I wouldn't even mind talking microservices in general outside of using Seneca too. The concepts are the same regardless of framework. I am really just using Seneca to show examples.
About Me Most of my info can be seen on my website: http://blainsmith.com. I am also a core contributor to Seneca.JS.
Description Microservices are the new hotness. We have started to heavily use http://senecajs.org for all of our services. I've tried to really ingrain myself with the maintainers to help this grow. I would like to bring microservices to more people to see the power of pattern matching, JSON messages, and small deployable services that limit the downtime of the entire platform and even flexibility of tech.
Abstract When we started Odd Networks we knew we had a blank slate to build our platform. Given that our platform was going to eventually support a lot of traffic and clients we knew we had to make sure it was able to scale accordingly and more importantly, easily, given our lean team. We started investigating the idea of microservices which would allows us to build and deploy smaller bits of our platform independently of each other. This seems like a monumental task because it meant building a "distributed system" with "eventual consistency". We learned a lot about this pattern from http://martinfowler.com/microservices/. Both terms just sound scary for a small team to take on. However, we found SenecaJS.org and with their approach to microservices and using pattern matching of plain JSON we felt like we had a great project to get us started.

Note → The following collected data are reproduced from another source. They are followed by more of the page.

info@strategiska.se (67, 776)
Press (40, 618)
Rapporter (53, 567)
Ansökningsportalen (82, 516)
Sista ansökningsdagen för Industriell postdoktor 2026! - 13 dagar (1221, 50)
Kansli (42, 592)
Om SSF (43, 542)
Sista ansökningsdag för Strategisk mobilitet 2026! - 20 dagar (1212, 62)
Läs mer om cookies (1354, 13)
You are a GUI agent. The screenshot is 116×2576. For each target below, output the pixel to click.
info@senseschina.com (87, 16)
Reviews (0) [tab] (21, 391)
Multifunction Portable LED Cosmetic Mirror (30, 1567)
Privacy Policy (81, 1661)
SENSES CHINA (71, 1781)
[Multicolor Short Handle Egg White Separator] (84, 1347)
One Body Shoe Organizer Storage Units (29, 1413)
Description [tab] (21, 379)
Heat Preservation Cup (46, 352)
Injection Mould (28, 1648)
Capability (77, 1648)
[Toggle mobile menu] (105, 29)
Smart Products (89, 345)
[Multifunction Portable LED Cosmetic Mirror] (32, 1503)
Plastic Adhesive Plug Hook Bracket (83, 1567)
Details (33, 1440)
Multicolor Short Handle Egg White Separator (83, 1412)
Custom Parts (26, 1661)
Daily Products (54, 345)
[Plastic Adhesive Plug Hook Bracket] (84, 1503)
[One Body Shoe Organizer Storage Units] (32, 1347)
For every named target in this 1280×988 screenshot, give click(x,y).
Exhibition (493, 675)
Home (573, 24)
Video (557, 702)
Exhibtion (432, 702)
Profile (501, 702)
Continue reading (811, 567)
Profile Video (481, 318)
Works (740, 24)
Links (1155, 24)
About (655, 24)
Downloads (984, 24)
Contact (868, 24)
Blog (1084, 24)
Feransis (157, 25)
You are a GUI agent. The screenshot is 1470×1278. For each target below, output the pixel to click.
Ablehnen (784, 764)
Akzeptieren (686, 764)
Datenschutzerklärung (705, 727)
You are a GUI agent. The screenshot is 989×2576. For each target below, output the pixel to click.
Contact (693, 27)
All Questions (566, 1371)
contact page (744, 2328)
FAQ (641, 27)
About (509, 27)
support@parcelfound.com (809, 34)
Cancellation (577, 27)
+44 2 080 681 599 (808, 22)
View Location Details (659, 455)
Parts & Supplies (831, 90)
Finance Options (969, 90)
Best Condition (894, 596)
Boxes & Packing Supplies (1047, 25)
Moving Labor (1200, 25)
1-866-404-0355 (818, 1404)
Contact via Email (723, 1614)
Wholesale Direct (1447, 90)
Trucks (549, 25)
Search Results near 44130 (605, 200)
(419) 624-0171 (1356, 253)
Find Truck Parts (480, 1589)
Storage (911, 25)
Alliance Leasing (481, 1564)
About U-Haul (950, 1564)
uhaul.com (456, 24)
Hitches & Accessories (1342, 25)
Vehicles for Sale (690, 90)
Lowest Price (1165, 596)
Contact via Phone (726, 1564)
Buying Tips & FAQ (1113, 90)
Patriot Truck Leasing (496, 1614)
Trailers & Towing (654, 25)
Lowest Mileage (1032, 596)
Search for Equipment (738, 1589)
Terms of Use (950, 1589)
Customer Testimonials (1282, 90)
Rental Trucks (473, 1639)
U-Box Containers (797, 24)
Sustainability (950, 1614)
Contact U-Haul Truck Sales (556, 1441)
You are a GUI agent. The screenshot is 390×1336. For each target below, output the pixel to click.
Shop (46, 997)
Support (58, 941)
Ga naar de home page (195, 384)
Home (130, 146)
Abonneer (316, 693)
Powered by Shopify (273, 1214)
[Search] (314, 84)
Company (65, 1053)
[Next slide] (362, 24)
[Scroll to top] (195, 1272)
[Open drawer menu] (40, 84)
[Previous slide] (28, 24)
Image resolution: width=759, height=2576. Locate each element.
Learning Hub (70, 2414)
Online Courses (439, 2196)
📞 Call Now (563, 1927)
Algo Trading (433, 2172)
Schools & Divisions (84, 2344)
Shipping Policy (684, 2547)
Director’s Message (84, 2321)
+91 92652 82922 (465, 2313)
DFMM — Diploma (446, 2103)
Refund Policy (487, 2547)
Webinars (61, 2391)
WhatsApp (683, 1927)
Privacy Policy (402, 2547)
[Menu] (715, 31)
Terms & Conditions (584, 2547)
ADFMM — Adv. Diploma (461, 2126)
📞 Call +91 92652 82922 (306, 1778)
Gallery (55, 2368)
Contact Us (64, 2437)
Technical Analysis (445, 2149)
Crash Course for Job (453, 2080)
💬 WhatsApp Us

Once we started digging into it we saw how easy it was to create these small laser focused services that we could have talk to each other with JSON. It was trivial to spin up a new service, deploy it connected to the same message bus as all the other services and have it join the conversation with each other. If one of those services was getting overwhelmed, not a problem, we would deploy a copy of that to the same network. Even choosing the common transport layer was trivial. SenecaJS abstracts that all and lets you choose whatever you want be it Amazon SQS, ZeroMQ, TCP, HTTP, or a mesh network.
Pattern matching has become such a nice piece of the platform as well. Being able to just send a message that is just JSON means in the future any of our services can change to Elixir, Go, you name it. As long as it can pattern match JSON it will seamlessly integrate. Pattern matching also gives us events as well. If Service A tells Service B to do something we send a message to indicate that. Transparently though, Service C can be listening to the same pattern and also do a job based on the message. Service A doesn't even need to know Service C exists. Once Service A joins the network it can automatically start sending messages to Service C without knowing its address.
Before using SenecaJS I was always put off trying to build a distributed system. It sounded too complex and overkill for any product I could think of. However, from all that I have learned it is not as complex as it seemed. It introduces some new challenges, but for us the pros outweighed the cons and has proven to be vital in the success of our product.
You can actually see the result of our platform powering a 24/7 poker network on all devices on the market https://www.pokercentral.com/find-us
Takeaway Understanding the power of smaller more focused services that can speak JSON really opens up the idea for choosing any tech that is right for the job.
Prerequisites Understanding of Node.js and communication protocols like TCP, HTTP, and message queues.